Perhaps it's just my Libertarian streak, but the whole notion of machine guns not being protected because they are "unusual" and "not typically possessed or used for law-abiding purposes" just rubs me the wrong way. The reason that machine guns are "unusual" and "not typically possessed or used for law-abiding purposes" is because the gov't made sure that civilian ownership of full-auto weapons was "killed in the crib". When the NFA was passed, full-auto was really in its infancy and there were only a few hand-held full auto weapons available with the most common probably being the BAR and Thompson. By imposing a $200 tax on what were already very expensive weapons, the gov't created a de-facto ban since only the very wealthy could afford to legally own a full-auto weapon, particularly at the height of the Great Depression.

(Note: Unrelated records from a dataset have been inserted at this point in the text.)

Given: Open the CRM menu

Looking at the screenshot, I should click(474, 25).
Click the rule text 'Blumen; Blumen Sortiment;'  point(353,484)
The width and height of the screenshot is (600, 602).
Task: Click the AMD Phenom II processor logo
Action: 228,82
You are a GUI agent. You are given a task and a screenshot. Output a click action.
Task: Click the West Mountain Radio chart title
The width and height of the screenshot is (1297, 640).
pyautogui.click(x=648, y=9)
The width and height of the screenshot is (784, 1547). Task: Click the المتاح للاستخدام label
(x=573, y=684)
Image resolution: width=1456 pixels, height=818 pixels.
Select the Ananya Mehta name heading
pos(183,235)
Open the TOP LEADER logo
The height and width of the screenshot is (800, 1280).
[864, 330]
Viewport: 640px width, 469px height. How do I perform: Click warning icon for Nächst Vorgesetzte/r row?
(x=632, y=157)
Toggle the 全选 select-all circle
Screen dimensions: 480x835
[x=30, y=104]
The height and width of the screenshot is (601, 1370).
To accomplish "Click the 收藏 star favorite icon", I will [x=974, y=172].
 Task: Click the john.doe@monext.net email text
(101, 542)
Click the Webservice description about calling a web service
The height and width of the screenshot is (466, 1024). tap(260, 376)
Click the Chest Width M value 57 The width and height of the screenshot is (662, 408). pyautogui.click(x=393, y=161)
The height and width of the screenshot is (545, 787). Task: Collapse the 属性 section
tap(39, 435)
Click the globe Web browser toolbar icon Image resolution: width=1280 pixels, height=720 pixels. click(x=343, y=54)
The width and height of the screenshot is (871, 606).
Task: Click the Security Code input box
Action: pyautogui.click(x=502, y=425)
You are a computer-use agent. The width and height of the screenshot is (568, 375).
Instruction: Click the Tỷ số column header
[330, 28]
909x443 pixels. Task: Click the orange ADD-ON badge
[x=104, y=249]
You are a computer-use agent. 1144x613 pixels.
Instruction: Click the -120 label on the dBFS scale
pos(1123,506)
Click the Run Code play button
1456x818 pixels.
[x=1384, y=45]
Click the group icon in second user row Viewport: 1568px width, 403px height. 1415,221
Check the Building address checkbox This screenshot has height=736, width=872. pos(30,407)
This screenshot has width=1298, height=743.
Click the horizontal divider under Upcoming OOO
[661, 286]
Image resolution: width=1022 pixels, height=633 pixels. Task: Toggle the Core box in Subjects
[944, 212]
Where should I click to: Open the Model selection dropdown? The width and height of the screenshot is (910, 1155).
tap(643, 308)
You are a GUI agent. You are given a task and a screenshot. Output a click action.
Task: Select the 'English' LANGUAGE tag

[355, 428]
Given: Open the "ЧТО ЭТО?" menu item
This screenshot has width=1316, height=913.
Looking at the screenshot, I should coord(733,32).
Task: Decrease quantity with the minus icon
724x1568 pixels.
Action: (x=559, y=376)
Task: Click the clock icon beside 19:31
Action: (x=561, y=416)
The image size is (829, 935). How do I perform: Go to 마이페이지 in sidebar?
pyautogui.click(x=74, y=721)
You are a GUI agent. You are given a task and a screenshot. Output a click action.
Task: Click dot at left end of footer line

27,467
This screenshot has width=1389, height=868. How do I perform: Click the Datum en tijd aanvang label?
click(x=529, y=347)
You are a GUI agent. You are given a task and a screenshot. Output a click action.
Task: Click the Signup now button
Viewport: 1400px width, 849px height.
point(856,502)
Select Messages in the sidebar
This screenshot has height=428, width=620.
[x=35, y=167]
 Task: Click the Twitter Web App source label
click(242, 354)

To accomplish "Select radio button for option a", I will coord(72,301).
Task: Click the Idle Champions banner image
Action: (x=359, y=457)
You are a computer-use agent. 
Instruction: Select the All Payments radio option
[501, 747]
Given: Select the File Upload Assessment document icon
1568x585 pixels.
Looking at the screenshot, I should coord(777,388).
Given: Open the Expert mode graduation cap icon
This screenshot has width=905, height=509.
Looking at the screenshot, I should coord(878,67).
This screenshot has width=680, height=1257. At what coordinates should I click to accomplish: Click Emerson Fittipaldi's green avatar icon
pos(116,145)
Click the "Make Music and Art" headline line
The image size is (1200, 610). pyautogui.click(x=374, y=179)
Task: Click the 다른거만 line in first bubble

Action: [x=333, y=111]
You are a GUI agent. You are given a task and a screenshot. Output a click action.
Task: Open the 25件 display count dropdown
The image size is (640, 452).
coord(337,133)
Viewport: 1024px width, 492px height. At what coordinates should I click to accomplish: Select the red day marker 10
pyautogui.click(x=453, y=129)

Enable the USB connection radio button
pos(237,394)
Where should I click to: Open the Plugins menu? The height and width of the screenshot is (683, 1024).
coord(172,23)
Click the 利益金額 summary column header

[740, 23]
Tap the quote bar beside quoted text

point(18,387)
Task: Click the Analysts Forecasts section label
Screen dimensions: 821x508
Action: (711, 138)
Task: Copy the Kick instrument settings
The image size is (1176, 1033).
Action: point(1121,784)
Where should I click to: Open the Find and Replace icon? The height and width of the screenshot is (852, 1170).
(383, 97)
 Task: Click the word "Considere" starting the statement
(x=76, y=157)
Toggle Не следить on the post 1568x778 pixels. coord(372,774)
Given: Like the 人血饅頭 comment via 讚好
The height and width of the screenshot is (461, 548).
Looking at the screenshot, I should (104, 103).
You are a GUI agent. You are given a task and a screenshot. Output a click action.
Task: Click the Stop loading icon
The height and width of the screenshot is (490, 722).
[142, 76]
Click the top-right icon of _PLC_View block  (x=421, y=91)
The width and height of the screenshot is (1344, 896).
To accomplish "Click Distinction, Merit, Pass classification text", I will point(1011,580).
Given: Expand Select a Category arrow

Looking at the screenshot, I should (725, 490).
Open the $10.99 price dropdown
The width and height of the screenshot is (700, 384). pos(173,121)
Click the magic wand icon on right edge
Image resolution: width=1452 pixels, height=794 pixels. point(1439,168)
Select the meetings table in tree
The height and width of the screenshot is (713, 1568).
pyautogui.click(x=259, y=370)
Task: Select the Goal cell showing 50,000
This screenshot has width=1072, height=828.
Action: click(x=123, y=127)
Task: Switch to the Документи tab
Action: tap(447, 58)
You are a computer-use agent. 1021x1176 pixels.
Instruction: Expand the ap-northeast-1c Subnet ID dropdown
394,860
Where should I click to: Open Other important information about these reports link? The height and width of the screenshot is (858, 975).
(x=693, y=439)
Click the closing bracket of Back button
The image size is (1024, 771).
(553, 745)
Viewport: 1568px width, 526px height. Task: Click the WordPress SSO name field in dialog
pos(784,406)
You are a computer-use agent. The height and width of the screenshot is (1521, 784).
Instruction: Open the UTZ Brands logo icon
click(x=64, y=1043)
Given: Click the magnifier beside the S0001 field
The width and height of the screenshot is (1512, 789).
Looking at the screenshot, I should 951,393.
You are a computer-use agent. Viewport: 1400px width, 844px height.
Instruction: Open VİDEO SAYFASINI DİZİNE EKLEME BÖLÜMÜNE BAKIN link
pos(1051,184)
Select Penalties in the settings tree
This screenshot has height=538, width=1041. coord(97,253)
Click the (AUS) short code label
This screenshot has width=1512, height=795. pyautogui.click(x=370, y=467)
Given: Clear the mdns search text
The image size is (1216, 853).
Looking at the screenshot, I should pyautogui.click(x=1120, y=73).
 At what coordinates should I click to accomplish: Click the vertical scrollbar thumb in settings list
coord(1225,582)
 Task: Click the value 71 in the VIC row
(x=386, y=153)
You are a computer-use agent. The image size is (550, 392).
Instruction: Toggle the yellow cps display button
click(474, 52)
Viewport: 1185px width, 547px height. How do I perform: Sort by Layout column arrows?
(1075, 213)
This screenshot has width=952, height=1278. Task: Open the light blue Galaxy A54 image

Similarly, the Hughes Amendment created a de-facto ban. Because the Hughes Amendment limits the supply of legal machine guns to those already registered before 1986, it drives the prices of that limited supply much higher than what they would otherwise be. While many people could, in theory, own a legal machine gun, the $10K+ prices that most of them have reached due to the Hughes Amendment places them beyond most people's financial reach.
It is ironic almost to the point of comedy that one branch of the government can tell us that we have no right to an "unusual" weapon when the other two branches of the same government conspired to ensure that the weapon was "unusual" to begin with.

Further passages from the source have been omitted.